DIRECTIONS FOR THIS TASK -
What lines in the data hold the string "agent"? Show them.

--- INPUT DATA Enclosed Below ---

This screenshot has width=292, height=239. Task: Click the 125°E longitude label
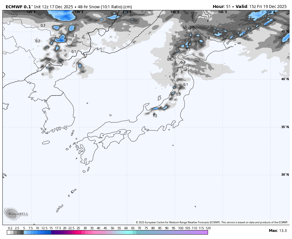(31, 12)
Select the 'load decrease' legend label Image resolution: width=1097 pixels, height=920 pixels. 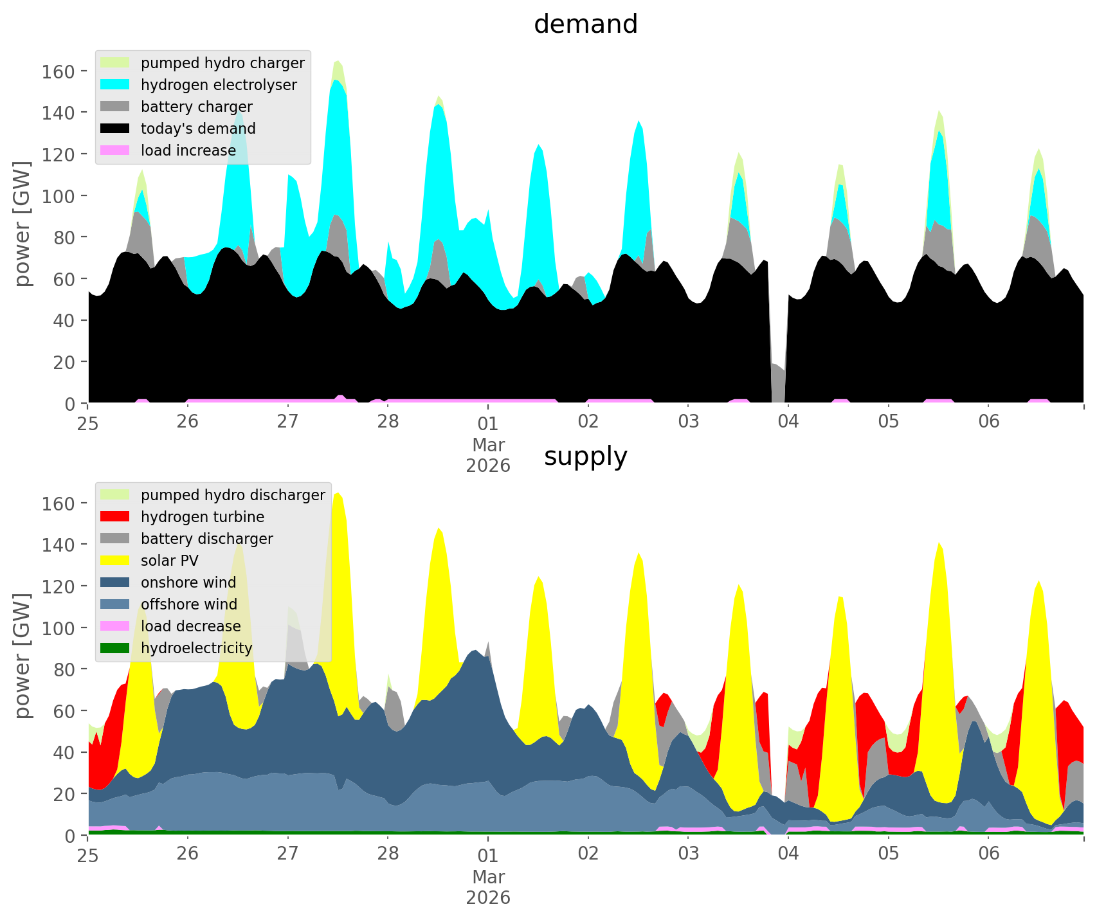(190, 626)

--- End of Enclosed INPUT DATA ---
--- INPUT DATA Enclosed Below ---

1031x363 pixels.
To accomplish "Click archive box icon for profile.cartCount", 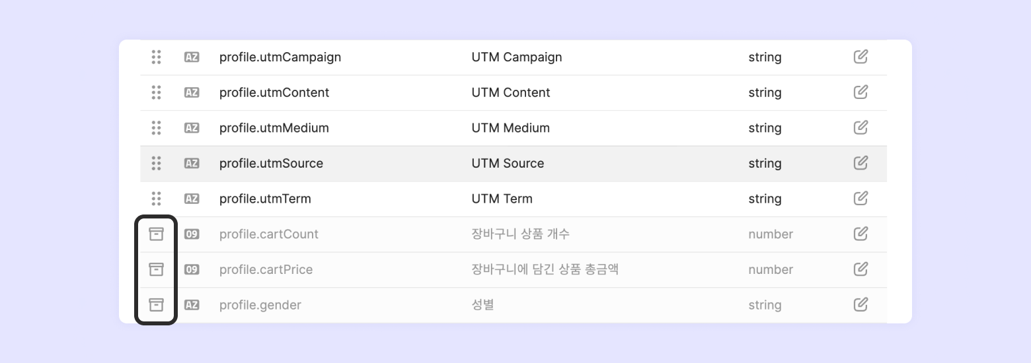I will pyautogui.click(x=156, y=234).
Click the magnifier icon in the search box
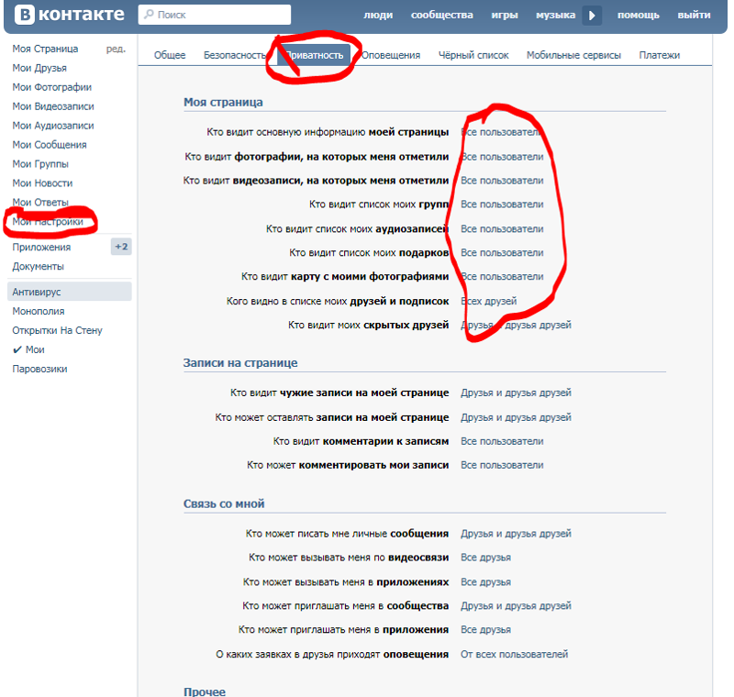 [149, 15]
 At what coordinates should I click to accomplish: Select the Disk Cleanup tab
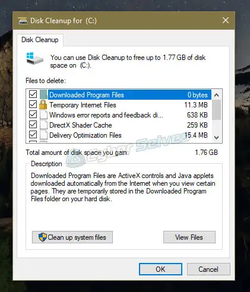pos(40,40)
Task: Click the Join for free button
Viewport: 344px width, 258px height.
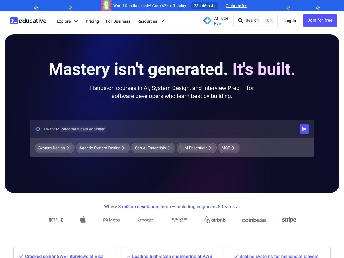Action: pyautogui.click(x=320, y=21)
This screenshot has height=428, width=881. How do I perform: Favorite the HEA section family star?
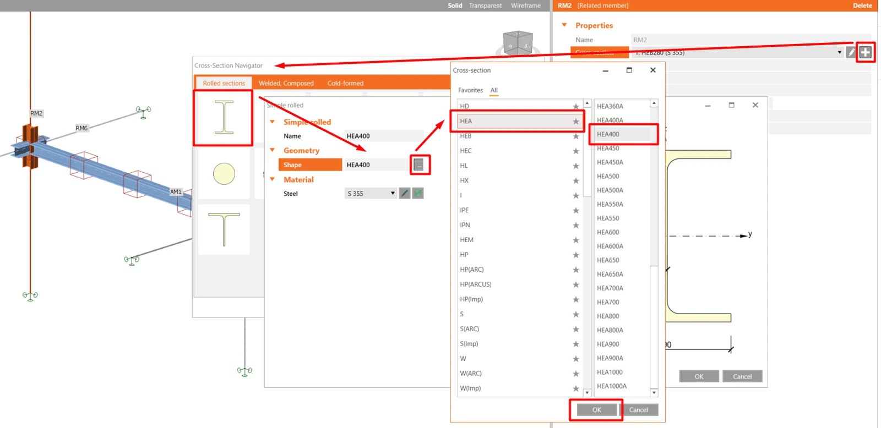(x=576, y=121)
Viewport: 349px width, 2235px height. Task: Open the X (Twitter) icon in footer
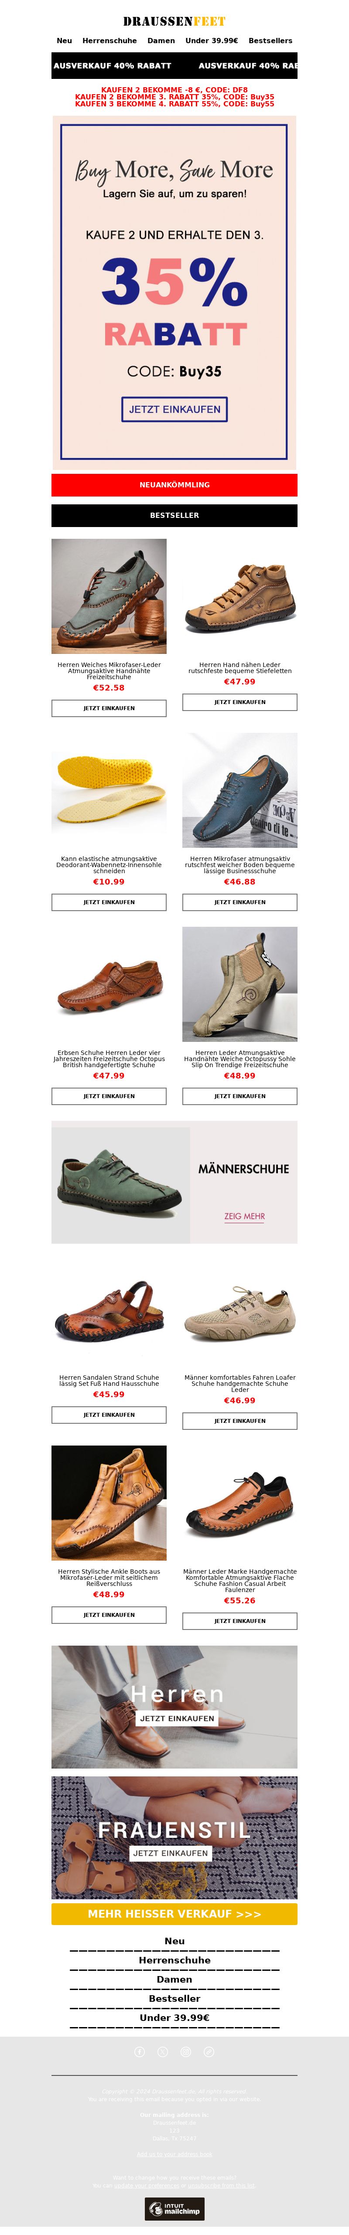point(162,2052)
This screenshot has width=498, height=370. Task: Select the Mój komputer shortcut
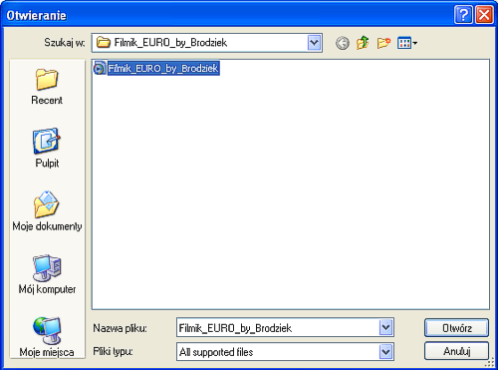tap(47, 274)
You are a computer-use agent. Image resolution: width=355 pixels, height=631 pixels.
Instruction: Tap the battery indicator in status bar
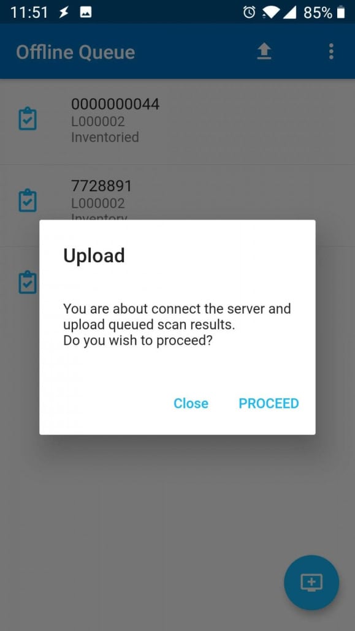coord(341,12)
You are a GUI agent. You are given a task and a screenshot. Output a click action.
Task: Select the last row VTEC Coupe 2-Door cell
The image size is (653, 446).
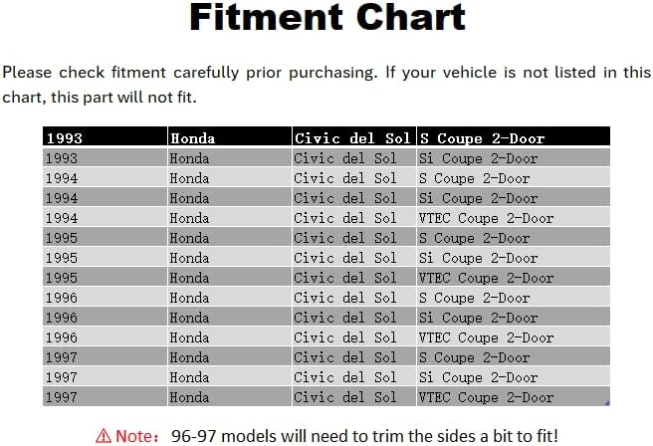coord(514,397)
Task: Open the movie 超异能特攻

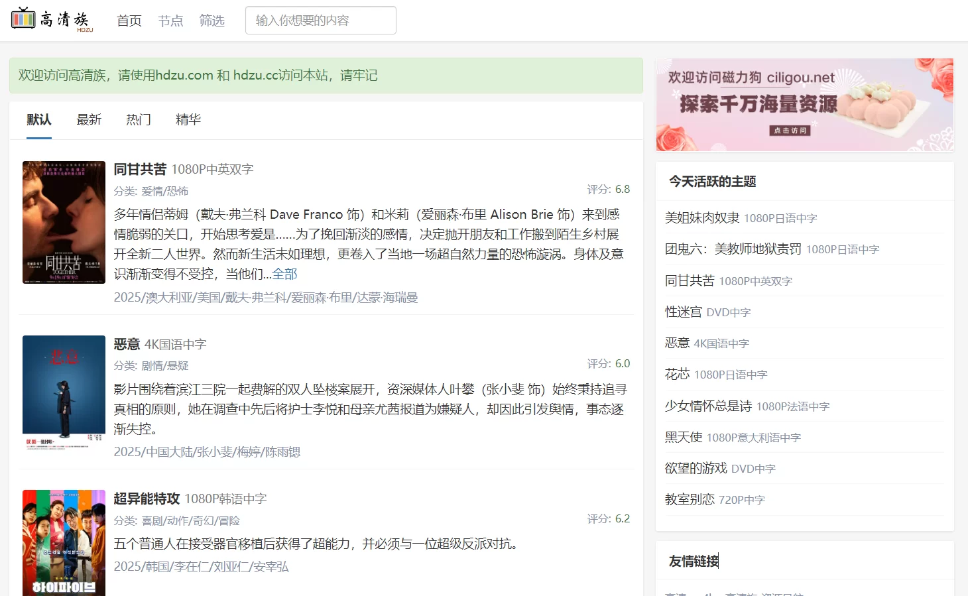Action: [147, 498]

--- End of Enclosed INPUT DATA ---
--- INPUT DATA Enclosed Below ---

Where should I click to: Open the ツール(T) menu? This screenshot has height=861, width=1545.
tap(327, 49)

--- End of Enclosed INPUT DATA ---

EXERCISE SOLUTION -
You are a computer-use agent. Image resolution: width=355 pixels, height=631 pixels.
You are a GUI agent. You are given a task and a screenshot. Output a click action.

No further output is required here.